The CMake was executed as below:

cmake -GNinja -DCMAKE_BUILD_TYPE=Debug -DLIBOMPTARGET_ENABLE_DEBUG=True -DCMAKE_INSTALL_PREFIX=$SCRATCH/pcp0151/opt/clang/${today} -DCMAKE_C_COMPILER=clang -DCMAKE_CXX_COMPILER=clang++ -DGCC_INSTALL_PREFIX=/gpfs/software/opt/gcc/7.2.0/ -DLLVM_ENABLE_PROJECTS=“clang;openmp;libcxx;libcxxabi;lld” -DCLANG_OPENMP_NVPTX_DEFAULT_ARCH=sm_60 -DLIBOMPTARGET_NVPTX_COMPUTE_CAPABILITIES=60 -DLLVM_TARGETS_TO_BUILD=“PowerPC;NVPTX” $SCRATCH/pcp0151/projects/llvm-project/llvm

Trunk Clang built with setting both variables to -DCMAKE_BUILD_TYPE=Release -DLIBOMPTARGET_ENABLE_DEBUG=False
builds my application in a minute or so.

On POWER8, my app builds 40 minutes with the Debug Clang (40 times increase of time, when
it is built with Release Clang), but on an x86 host, it just takes about 10 minutes and it is bearable.

Could this be PowerPC specific, is it why most people aren’t aware of the slowness?

That could most certainly be.
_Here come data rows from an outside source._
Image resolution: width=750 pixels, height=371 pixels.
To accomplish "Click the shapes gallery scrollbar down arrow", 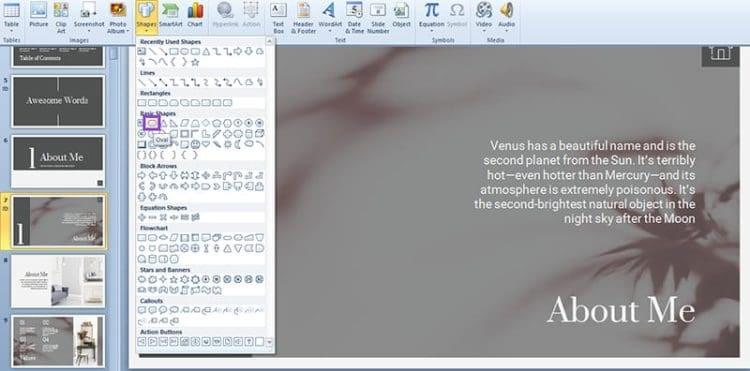I will coord(269,341).
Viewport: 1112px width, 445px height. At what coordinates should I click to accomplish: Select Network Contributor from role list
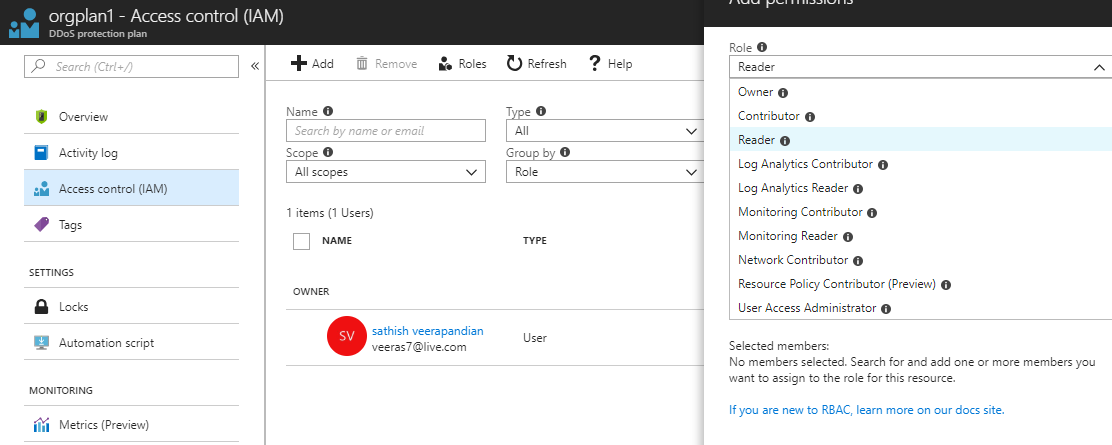point(793,260)

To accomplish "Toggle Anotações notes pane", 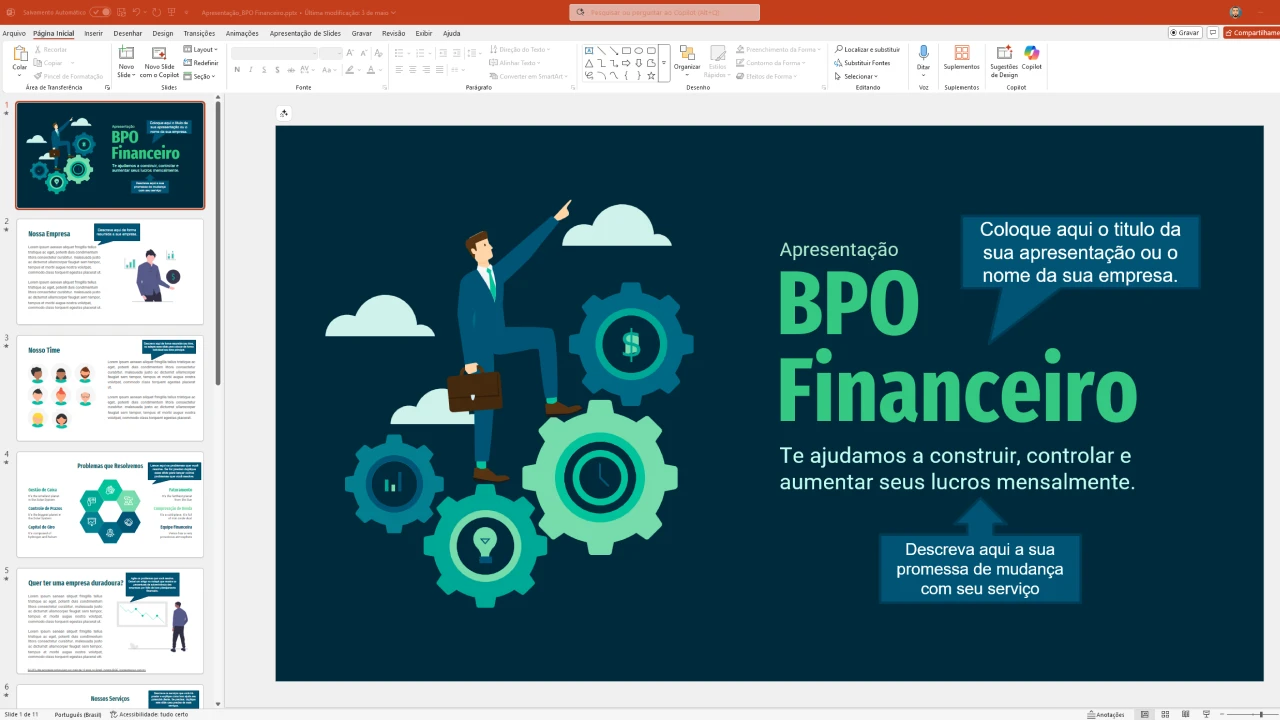I will tap(1105, 714).
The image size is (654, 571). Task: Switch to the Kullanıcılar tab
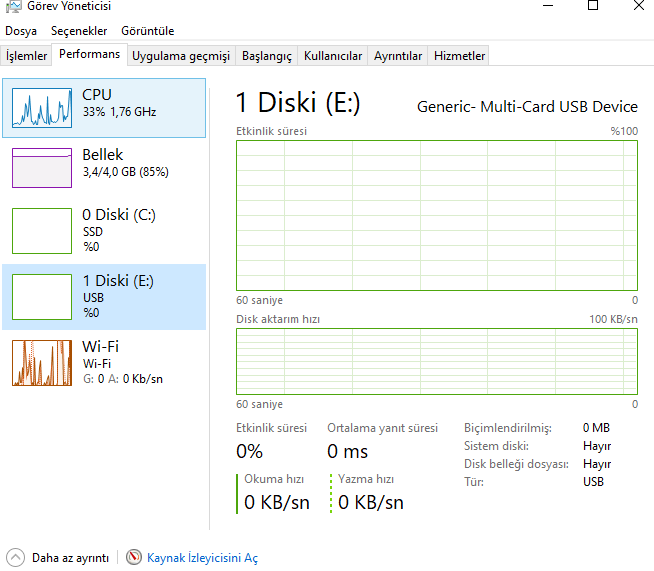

Alexey should build on Power regularly though.

Try to use gold linker instead of default ld.

Best regards,
Alexey Bataev

It isn’t much exciting.
$ time clang++ -fuse-ld=gold -g -fopenmp -fopenmp-targets=nvptx64 test.cpp
^[[O^[[Iptxas /tmp/test-e95684.s, line 2715; warning : Instruction ‘vote’ without ‘.sync’ is deprecated since PTX ISA version 6.0 and will be discontinued in a future PTX ISA version

real 0m19.138s
user 0m18.377s
sys 0m0.375s
[kitayama1@juron1-adm pcp0151]$ time clang++ -fuse-ld=ld -g -fopenmp -fopenmp-targets=nvptx64 test.cpp
^[[O^[[I^[[Optxas /tmp/test-498b51.s, line 2715; warning : Instruction ‘vote’ without ‘.sync’ is deprecated since PTX ISA version 6.0 and will be discontinued in a future PTX ISA version

real 0m19.373s
user 0m18.677s
sys 0m0.477s

Using a trunk Clang which was built with -DCMAKE_BUILD_TYPE=Release and omitting
this variable entirely; -DLIBOMPTARGET_ENABLE_DEBUG=True, a build of my app goes back to only taking a minute or two.

Experts, should I start a git bisect on the trunk tree of llvm-project during the holidays?

On x86 I see the same significant slowdown when building an app with Debug Clang.

Does make check-openmp exercise any part of the offloading features?

Check-libomptarget and check-libomptarget-nvptx do.

Best regards,
Alexey Bataev

I’ve collected Clang build performance data with the -ftime-trace like below

clang++ -ftime-trace -g -fopenmp -fopenmp-targets=nvptx64 mini.cpp

. I’m uploading corresponding .json files for your review as to why the latest Clang is slow.

mini-b098da.json (2.22 KB)

mini-30d1d8.json (12.2 KB)

a-2c5875.json (1.89 KB)

mini-0f6a0b.json (4.22 KB)

Hi all,
From discussions I had in the llvm-dev mailing list, I realized thjat I really should not have used a Debug Clang at all for my
app build. Although at this moment, trunk is broken for my application of interest, I can go back to mid October of trunk and
I can build my app with the Clang which is a Release build, but also configured to print informative messages from libomptarget.

Alexey, I was saying that Initializing offloading rum time at runtime was failing with NEST.